Pero además de los hermosos paisajes, nuevamente Saavedra logró sorprender con sus travesuras, y esta vez realizó un desafío que muy pocos se atreverían a cumplir. Y es que cuando estaban pasando por el glaciar Amalia, el animador se sacó la ropa, quedó en calzoncillos y se metió al agua, aunque no de piquero.

Esta acción sorprendió muchísimo a los televidentes, quienes lo aplaudieron por su valentía, y en conversación con LUN, Pancho reveló por qué se atrevió a hacerlo. “Sentí que era tan pura (el agua), sin intervenciones, tan mágica y sana, me dieron ganas de sentir eso en todo el cuerpo“, indicó.
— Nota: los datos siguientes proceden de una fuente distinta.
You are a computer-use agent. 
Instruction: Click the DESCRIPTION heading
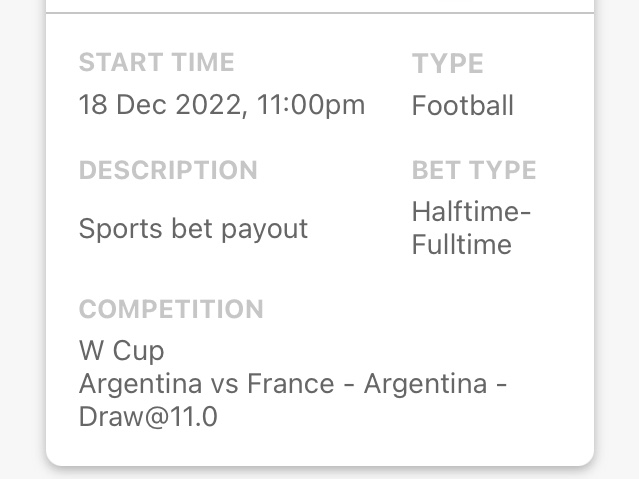click(x=168, y=170)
Además, señaló que antes de su hazaña, había investigado y tenía claro que solo podía estar máximo un minuto en el agua, por la baja temperatura. “Pero imagínateque estaba ahí, había un poco de sol y eso me hizo tener más confianza para poder meterme. Dije ‘total con el sol me voy a secar o se me va calentar el cuerpo rápidamente. Y así fue“, agregó.

De todas formas, es sincero al señalar que cuando metió los pies al agua sintió que se quemaba, y aunque no pensaba sumergirse tanto, siguió el consejo de ‘El Catador’ y hundió la cabeza en el agua. “No me quería ir a la casa sin esa sensacón de haber probado algo que te aseguro que a mucha gente le gustaría hacer, pero le da pudor, nervio o miedo“, indicó.

Por último, comentó que sus compañeros tuvieron que hacerle masajes en los pies para que volviera a sentir su cuerpo, ya que en un momento dejó de sentirlo. “Como que me dieron un abrazo entre todos para que me corriera la sangre“, cerró.